> **TASKS**:
a - In the text on seagrass and seaweed foods, how large was the grant that Fiona Houston's seaweed company received?
b - Write a continuation of the text on seagrass and seaweed foods, starting right after its last sentence.

> **SUPPLIED TEXT**:
______________________________
One of these is grain from seagrass seeds and phyto plankton. He compared this emerging new “superfood” to a cross between rice and quinoa, and at Aponiente they are already experimenting with seagrass tortillas, seagrass breads, seagrass honey, seaweed-based dishes such as algae gels, and chorizo made with fish trimmings. Research shows that seagrass grain contains more B vitamins and essential fatty acids than rice.
“Gastronomy is not just about flavour,” he said. “A restaurant has the ability to be the voice for biodiversity. Seagrass can be harvested without disturbing the seabed. It can save the salt pans and it can bring life back to this area in terms of biodiversity, wildlife and jobs.”
Gastronomy is not just about flavour. A restaurant has the ability to be the voice for biodiversity.
Fiona Houston’s Scottish wild-harvested seaweed company has just received a £600,000 Scottish Government grant via Marine Fund Scotland to expand her operation, explore new markets and become carbon-negative. She has been evangelising about seaweed for years. Apart from its health benefits, it’s sustainable, and has a positive impact on the atmosphere, taking up significant qauntities of carbon dioxide every year. It’s gaining in popularity with consumers too.
Yanik Nyberg (below), the Glasgow-based co-founder of Seawater Solutions - a company building integrated ecosystems for climate adaptation in Bangladesh, Ghana, Namibia and Vietnam by turning desertified land into wetland oases - has recently founded Blue-Green Glasgow at the historic Govan Shipyard Docks.
______________________________
> **RECORDS SUPPLIED**:
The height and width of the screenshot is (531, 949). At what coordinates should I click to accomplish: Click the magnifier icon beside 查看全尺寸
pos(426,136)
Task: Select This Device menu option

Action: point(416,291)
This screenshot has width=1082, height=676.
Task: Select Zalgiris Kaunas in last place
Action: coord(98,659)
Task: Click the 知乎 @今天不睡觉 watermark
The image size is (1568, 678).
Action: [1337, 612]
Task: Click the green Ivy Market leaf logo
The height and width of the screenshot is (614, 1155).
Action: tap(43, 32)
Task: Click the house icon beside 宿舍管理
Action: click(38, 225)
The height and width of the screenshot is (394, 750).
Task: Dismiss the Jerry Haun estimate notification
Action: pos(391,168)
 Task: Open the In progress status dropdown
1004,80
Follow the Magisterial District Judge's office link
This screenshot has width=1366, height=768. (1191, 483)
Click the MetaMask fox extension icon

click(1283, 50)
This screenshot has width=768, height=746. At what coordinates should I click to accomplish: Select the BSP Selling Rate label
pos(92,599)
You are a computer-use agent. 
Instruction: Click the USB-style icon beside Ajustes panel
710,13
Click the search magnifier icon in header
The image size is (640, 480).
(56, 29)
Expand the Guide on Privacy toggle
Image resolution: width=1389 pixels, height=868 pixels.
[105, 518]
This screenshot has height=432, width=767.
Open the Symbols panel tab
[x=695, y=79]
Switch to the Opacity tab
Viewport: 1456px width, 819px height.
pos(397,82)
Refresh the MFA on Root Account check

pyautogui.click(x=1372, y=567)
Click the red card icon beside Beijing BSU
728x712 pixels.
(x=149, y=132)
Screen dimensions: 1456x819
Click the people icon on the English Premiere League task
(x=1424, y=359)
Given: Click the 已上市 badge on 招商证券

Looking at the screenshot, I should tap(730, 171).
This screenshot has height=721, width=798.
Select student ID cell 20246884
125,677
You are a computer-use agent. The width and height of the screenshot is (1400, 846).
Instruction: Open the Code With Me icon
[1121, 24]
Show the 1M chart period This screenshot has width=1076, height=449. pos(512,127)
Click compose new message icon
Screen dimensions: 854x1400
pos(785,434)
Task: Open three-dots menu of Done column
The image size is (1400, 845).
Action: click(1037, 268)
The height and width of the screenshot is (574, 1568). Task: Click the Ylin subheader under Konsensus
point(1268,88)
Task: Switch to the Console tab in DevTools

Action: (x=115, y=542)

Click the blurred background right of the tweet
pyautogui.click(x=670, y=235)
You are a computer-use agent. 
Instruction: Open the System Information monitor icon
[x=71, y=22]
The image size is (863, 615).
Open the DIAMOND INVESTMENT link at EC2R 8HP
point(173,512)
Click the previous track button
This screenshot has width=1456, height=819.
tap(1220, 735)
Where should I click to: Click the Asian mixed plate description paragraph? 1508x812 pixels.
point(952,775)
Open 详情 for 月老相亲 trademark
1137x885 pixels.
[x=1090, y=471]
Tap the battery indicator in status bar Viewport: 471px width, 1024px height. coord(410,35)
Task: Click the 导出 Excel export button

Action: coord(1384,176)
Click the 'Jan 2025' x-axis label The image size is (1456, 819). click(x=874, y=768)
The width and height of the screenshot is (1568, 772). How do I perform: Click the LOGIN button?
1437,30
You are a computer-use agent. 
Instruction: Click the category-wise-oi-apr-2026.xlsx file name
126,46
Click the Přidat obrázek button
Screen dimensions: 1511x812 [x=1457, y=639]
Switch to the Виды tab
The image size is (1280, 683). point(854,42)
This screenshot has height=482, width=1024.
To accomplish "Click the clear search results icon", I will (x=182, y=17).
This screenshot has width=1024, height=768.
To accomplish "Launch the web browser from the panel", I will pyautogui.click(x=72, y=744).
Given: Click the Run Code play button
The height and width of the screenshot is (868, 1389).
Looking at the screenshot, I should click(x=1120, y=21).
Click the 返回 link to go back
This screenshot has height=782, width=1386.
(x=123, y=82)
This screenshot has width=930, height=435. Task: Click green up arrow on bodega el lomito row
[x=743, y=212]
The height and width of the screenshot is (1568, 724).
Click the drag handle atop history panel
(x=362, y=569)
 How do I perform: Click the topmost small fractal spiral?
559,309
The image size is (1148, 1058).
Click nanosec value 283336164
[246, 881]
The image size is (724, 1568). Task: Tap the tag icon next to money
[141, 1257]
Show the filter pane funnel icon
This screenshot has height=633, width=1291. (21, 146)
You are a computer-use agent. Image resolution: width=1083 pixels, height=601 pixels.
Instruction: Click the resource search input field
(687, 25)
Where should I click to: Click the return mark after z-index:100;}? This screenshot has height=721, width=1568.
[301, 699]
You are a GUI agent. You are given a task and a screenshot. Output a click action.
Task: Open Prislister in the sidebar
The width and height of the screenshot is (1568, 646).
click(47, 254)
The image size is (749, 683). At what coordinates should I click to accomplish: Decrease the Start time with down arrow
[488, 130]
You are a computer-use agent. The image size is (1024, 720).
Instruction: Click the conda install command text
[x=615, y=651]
______________________________
> **EXERCISE RESPONSES**:
a - £600,000

b -
This community interest company is restoring post-industrial shipbuilding land by building a wetland saltmarsh to grow samphire, sea lavender, aster, sea blite and other saline crops – which are reportedly seeing a 10% uplift in demand. Samphire has become known as a “superfood” with high levels of Omega 3, iron and the highest linoleic acid content of any crops.
“Ponds and wetland systems that depend on seawater must be part of the climate adaptation and mitigation conversation,” said Nyberg, whose first UK project was a saltwater farm in Ayrshire. “This includes vertical farming, soil remediation and carbon capture with biochar.” Biochar has been used on soils contaminated with heavy metals and other chemicals for years. It helps plants grow better but will also permanently store 30 tonnes of carbon on this site alone.
“Salt water is really the only tangible solution we have if we want to tackle what is happening to the environment,” he said. “Tree planting takes too long to get results, maybe a decade or more. We can get a result in one year.”